> The task:
Rewrite every line of the entries below except the pictures, and shift each coordinate in the answers by adding 74 to it. Leave all other text unchanged.

> Dataset entries:
====

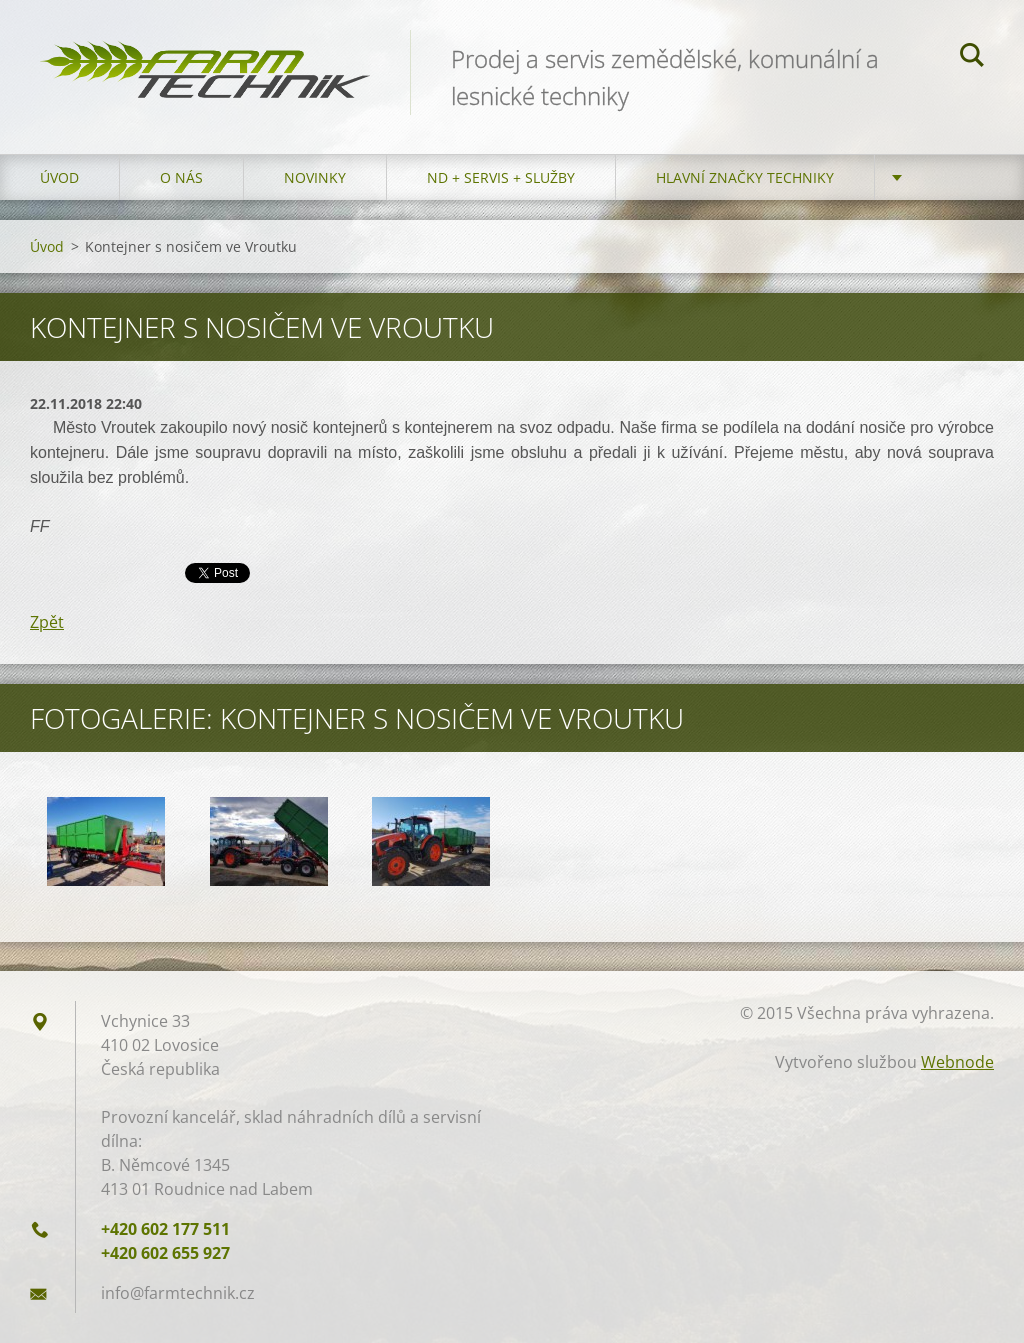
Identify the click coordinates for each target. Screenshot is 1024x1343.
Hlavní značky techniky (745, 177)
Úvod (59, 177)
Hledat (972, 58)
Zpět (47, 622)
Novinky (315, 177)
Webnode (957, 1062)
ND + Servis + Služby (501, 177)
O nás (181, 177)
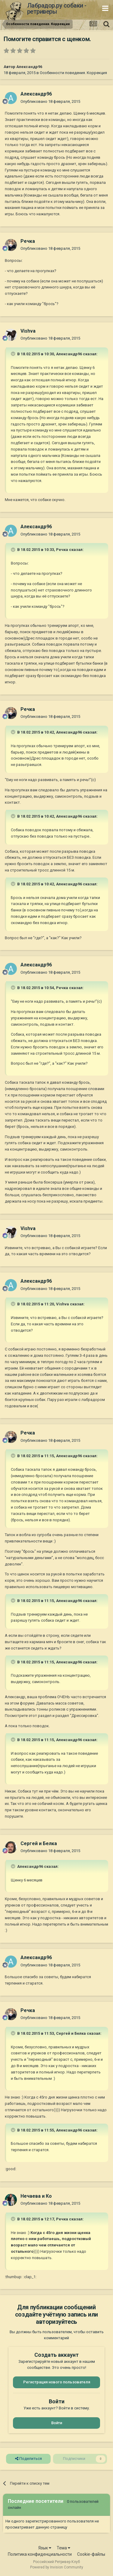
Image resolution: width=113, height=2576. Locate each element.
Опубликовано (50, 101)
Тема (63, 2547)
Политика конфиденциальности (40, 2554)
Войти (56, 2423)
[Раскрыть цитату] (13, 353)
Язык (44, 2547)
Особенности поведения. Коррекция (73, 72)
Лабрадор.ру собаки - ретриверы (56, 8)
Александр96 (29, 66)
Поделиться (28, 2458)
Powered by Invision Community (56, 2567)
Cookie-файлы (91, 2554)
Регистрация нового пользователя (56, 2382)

====

> Response for this exercise:
Identify the click coordinates for each target. Screenshot is 1024x1343.
Hlavní značky techniky (819, 251)
Úvod (133, 251)
Hledat (1046, 132)
Zpět (121, 696)
Novinky (389, 251)
Webnode (1031, 1136)
ND + Servis + Služby (575, 251)
O nás (255, 251)
Image resolution: width=113, height=2576. Locate each element.
Опубликовано (124, 175)
Тема (137, 2621)
Политика конфиденциальности (114, 2628)
Войти (130, 2497)
[Раскрыть цитату] (87, 427)
Язык (118, 2621)
Особенности поведения. Коррекция (147, 146)
Лабрадор.ру собаки - ретриверы (130, 82)
Александр96 (103, 140)
Поделиться (102, 2532)
Powered by Invision Community (130, 2641)
Cookie-файлы (165, 2628)
Регистрация нового пользователя (130, 2456)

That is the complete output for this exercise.